Goals
A: State whether each statement agrees with the article on UK finance hiring, answering yes or no and quoting its deciding words: (i) inflation hovered near 3.2 per cent; (ii) recruiters describe the hiring slowdown in the final quarter of 2025 as a collapse; (iii) employers rely entirely on external hires instead of training existing staff.
B: Rewrite the article on UK finance hiring between "That reality explains" and "only getting louder.", inclusive, putting "job openings" in place of "vacancies".

Supplied passage

For firms under pressure to control costs, the logic is hard to ignore.

Still, the shift isn’t painless. These roles have traditionally been entry points into the industry, and their decline raises questions about future talent pipelines.

A hiring slowdown, but not a hiring freeze

Despite the strong annual growth, the pace of hiring cooled in the final quarter of 2025.

Market swings, geopolitical uncertainty, and lingering questions over fiscal policy made firms pause. Some delayed decisions. Others focused on short-term contracts rather than permanent roles.

But recruiters stress this wasn’t a collapse.

It was more like a breath being held.

Astbury said demand is expected to remain solid into the first quarter of 2026, supported by relatively low unemployment and stable inflation. UK unemployment sat around 5 per cent late last year, while inflation hovered near 3.2 per cent.

Those numbers matter. They give firms enough confidence to keep investing in people, even if cautiously.

Why AI has become non-negotiable for banks and funds

The rush for AI talent isn’t about buzzwords anymore.

Financial institutions are deploying machine learning models for fraud detection, credit scoring, risk management, and trading strategies. Regulators, meanwhile, are demanding more granular and timely data submissions, pushing firms to overhaul reporting systems.

AI sits at the intersection of both pressures.

Firms that lag risk falling behind competitors or drawing unwanted scrutiny from watchdogs. That’s a powerful motivator.

And unlike earlier waves of automation, today’s tools require ongoing human oversight. Data engineers, AI ethicists, compliance technologists, and model risk specialists are all in short supply.

So companies are paying up, and hiring aggressively.

London’s financial hub still dominates, but competition is rising

Much of the hiring remains concentrated in the City and Canary Wharf, with City of London continuing to act as the sector’s gravitational center.

But recruiters say regional hubs are gaining ground.

Manchester, Leeds, Birmingham, and Edinburgh are seeing increased demand for tech and data roles, particularly as firms embrace hybrid working models. Some companies are deliberately hiring outside London to access wider talent pools and manage salary costs.

That geographic spread is changing career paths, too. Workers no longer need to relocate to the capital to land high-impact roles in finance technology.

For some, that’s been a quiet upside of the shift.

The pressure on salaries and skills

Rising demand hasn’t gone unnoticed by workers.

Candidates with experience in AI, cloud infrastructure, cybersecurity, and regulatory technology are commanding strong salary increases, recruiters say. Counteroffers are common. So are bidding wars.

Employers are also investing more in training, trying to upskill existing staff rather than relying entirely on external hires.

But that approach has limits.

AI expertise takes time to build, and firms competing on speed often prefer to buy skills rather than grow them.

That tension is likely to define hiring strategies through 2026.

What this means for the future workforce

The data paints a picture of a sector in transition.

Finance isn’t shrinking. It’s reshaping itself around technology, data, and automation. The winners in the job market are those who can bridge finance and tech, or at least speak both languages fluently.

For graduates and early-career workers, the message is blunt. Technical literacy is no longer optional.

For mid-career professionals in declining roles, the path forward may involve retraining or moving into adjacent functions.

And for firms, the challenge is cultural as much as operational. Integrating AI into decision-making changes how teams work, how risks are assessed, and how accountability is defined.

That’s not something you solve with software alone.

A market still driven by competition

At its core, the hiring surge reflects competition.

UK financial firms are competing with global rivals, with fintech disruptors, and with entirely different industries for the same pool of tech talent. Falling behind on AI adoption isn’t just inefficient. It’s existential.

That reality explains why vacancies rose even in a year marked by uncertainty.

As 2026 begins, recruiters say the message from employers is consistent. Spend carefully. Hire selectively. But don’t lose ground.

In a sector built on information, the race for people who can turn data into decisions is only getting louder.

Data section

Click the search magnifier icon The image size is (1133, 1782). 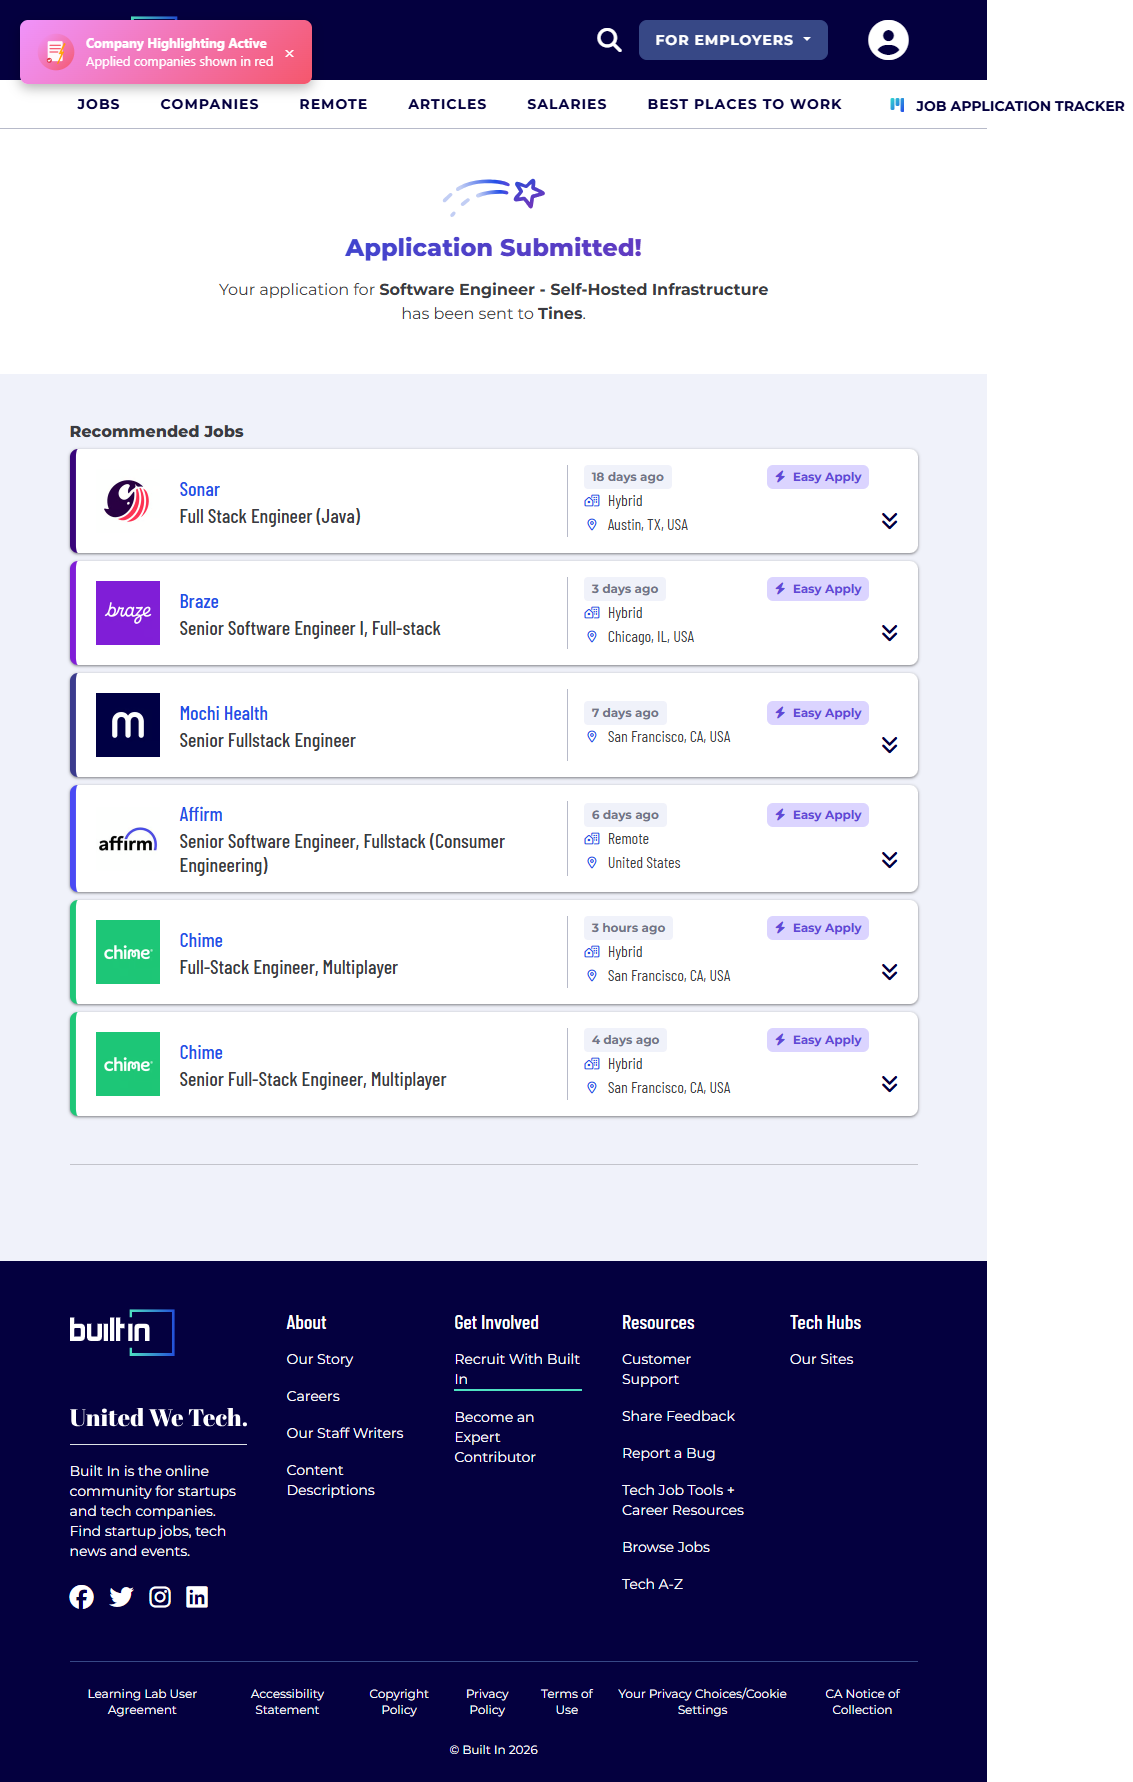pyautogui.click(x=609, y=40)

Answers in order
A:
(i) Yes: "inflation hovered near 3.2 per cent"
(ii) No: "But recruiters stress this wasn’t a collapse."
(iii) No: "trying to upskill existing staff rather than relying entirely on external hires"

B:
That reality explains why job openings rose even in a year marked by uncertainty.

As 2026 begins, recruiters say the message from employers is consistent. Spend carefully. Hire selectively. But don’t lose ground.

In a sector built on information, the race for people who can turn data into decisions is only getting louder.